1)ES細胞の分化における心筋前駆細胞群の検討
 マウントシナイ医学校(米国)のグループらは,初期中胚葉マーカーであるBrachyuryプロモーター下にGFPをつけたマウスES細胞を用いて,心筋前駆細胞群の同定を行った。それによるとBrachyuryは分化誘導後,約2-4日の短期間にしか発現しないこと。3日目にBrachyury+/FLK‐1-で選別し,Notch刺激を1日行った後にFLK‐1+に変化した群を再度選別することにより,かなり高率に(ほぼ100%)心筋細胞に分化すると報告した。一方,3日目にBrachyury+/FLK‐1+で選別した群にNotch刺激を行うと,高率に血球細胞から内皮細胞への分化が進むことも報告した。

 これらの結果は,ES細胞の分化においてNotch signalが重要な役割を果たしていることを示唆していた。また,同グループからは他の分化誘導として,3日目にBrachyury+/SCL(CD4)+で選別を行い,この群に高用量のActivinを投与するとCardiac potentialを持った中胚葉系に分化しやすいことも報告していた。

2)ES細胞における心筋細胞増殖因子,心筋採取法の検討
 フロリダ大学のグループらは,βカテニン依存性でWnt signalのantagonistであるChibbyという転写因子に着目し,過剰発現によりマウスES細胞における心筋分化が,従来に比べ2-3倍に増えることを報告した。

 GSK3β inhibitorによりWnt signalを活性化させることにより,feeder freeでES細胞の増殖能が保たれることは,以前に報告されていることから非常に興味深くみていた。一般にヒトES細胞における心筋分化効率はマウスES細胞に比べて低いが,カルフォルニアのゲロンコープらのグループは,Embryoid bodyを形成せずにRPMI/B27というmediumに,Activin,BMP4及びIGF‐1を加えるタイミングを変えることにより,心筋分化が約40倍と驚異的に増えることを報告していた。

 また同グループは心筋細胞の採取方法としてパーコールを用いた方法も報告していた。これはある程度分化したES細胞をパーコールで分離し,再度浮遊培養させるというものであった。得られた心筋細胞の純度は60-70%と今ひとつ高くはないものの,心筋細胞に特異的表面マーカーがない現時点では,有効な方法の1つと考えられた。

···

**やること:**
A - 元の文章では、パーコールを使った心筋細胞の採取方法が有効な方法の1つと考えられています。その理由を1〜3文で説明してください。
B - 元の文章をもとに、次の問いに答えてください。
(i) Brachyuryが発現するのは、分化誘導後どのくらいの期間ですか。
(ii) Chibbyを過剰発現させると、マウスES細胞の心筋分化は従来の何倍に増えましたか。
(iii) ゲロンコープらのグループの方法では、心筋分化は約何倍に増えましたか。
C - 元の文章の一部を、書かれているとおりに引用してください。「1)ES細胞の分化における心筋前駆細胞群の検討」のある語句から始め、「3倍に増えることを報告した。」で終えてください。
一覧は見なくてもかまいません。

**一覧の抜粋:**
···

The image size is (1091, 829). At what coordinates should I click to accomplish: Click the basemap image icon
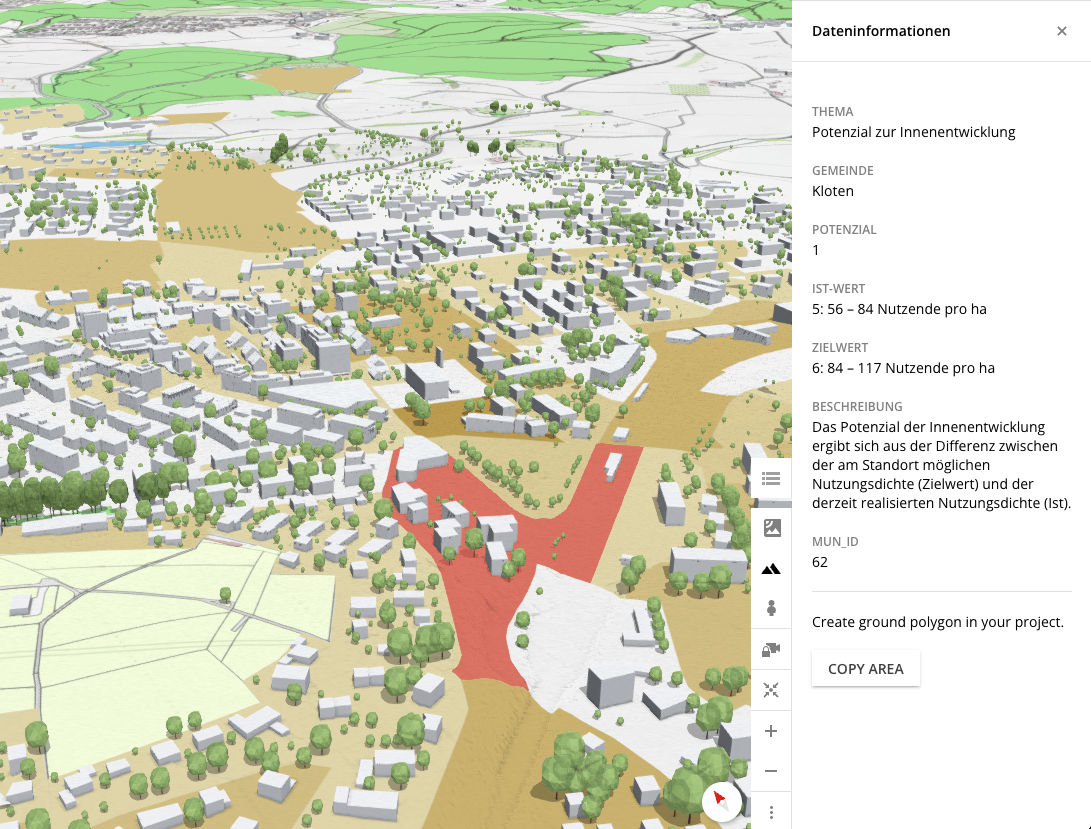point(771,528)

···

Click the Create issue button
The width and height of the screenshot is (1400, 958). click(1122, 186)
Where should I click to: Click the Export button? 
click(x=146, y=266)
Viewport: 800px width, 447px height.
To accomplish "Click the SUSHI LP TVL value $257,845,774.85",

···

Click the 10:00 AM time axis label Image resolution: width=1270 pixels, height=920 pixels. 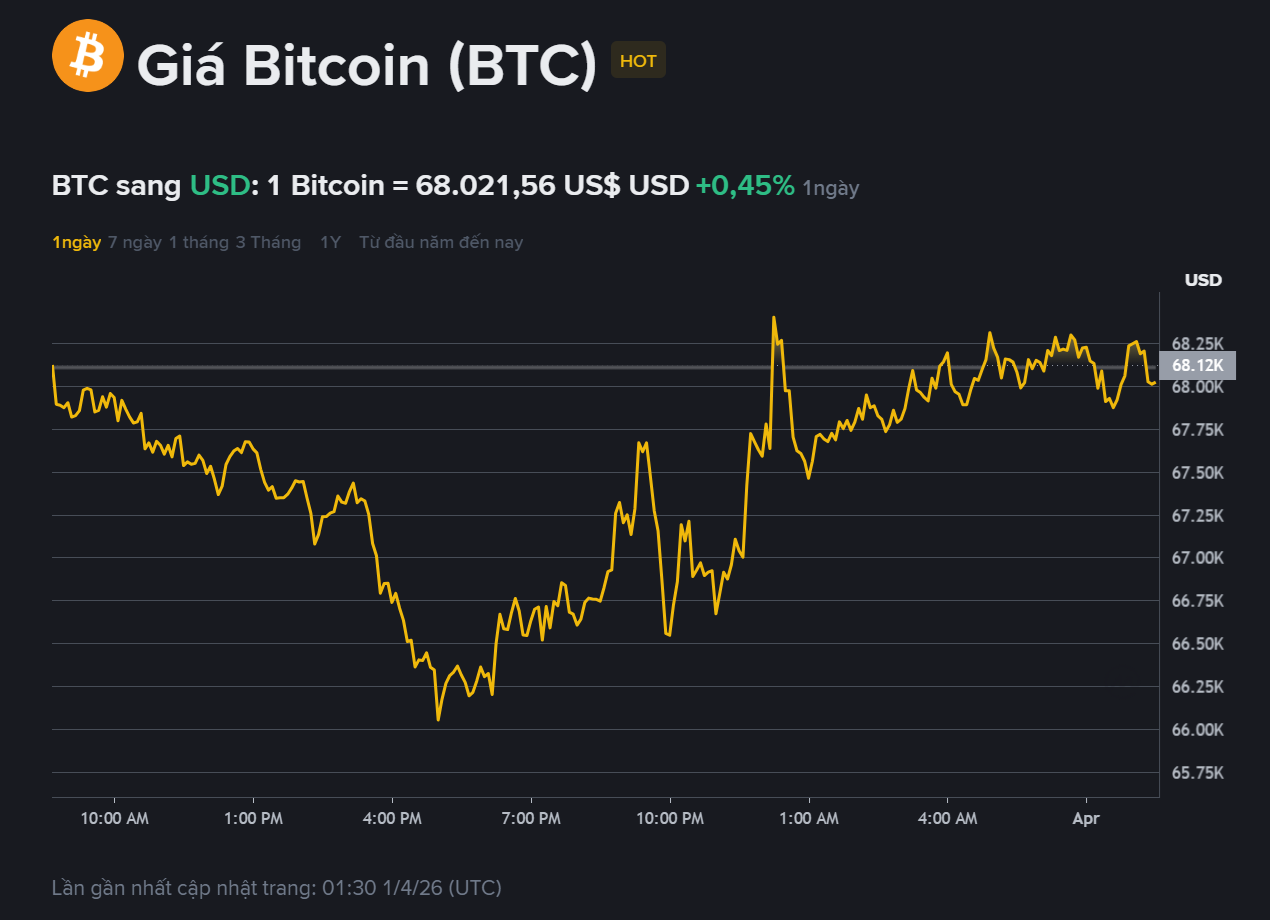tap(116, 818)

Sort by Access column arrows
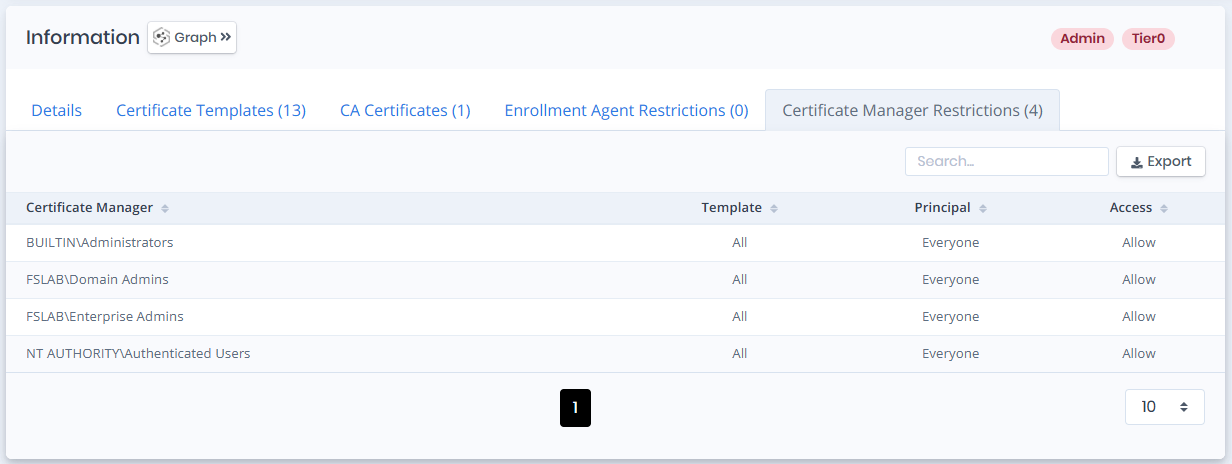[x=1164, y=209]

···

**回答:**
A - この方法で得られる心筋細胞の純度は60〜70%で、あまり高くありません。それでも、今のところ心筋細胞に特異的な表面マーカーがないため、有効な方法の1つと考えられています。

B -
(i) 約2〜4日の短い期間
(ii) 2〜3倍
(iii) 約40倍

C -
1)ES細胞の分化における心筋前駆細胞群の検討
 マウントシナイ医学校(米国)のグループらは,初期中胚葉マーカーであるBrachyuryプロモーター下にGFPをつけたマウスES細胞を用いて,心筋前駆細胞群の同定を行った。それによるとBrachyuryは分化誘導後,約2-4日の短期間にしか発現しないこと。3日目にBrachyury+/FLK‐1-で選別し,Notch刺激を1日行った後にFLK‐1+に変化した群を再度選別することにより,かなり高率に(ほぼ100%)心筋細胞に分化すると報告した。一方,3日目にBrachyury+/FLK‐1+で選別した群にNotch刺激を行うと,高率に血球細胞から内皮細胞への分化が進むことも報告した。

 これらの結果は,ES細胞の分化においてNotch signalが重要な役割を果たしていることを示唆していた。また,同グループからは他の分化誘導として,3日目にBrachyury+/SCL(CD4)+で選別を行い,この群に高用量のActivinを投与するとCardiac potentialを持った中胚葉系に分化しやすいことも報告していた。

2)ES細胞における心筋細胞増殖因子,心筋採取法の検討
 フロリダ大学のグループらは,βカテニン依存性でWnt signalのantagonistであるChibbyという転写因子に着目し,過剰発現によりマウスES細胞における心筋分化が,従来に比べ2-3倍に増えることを報告した。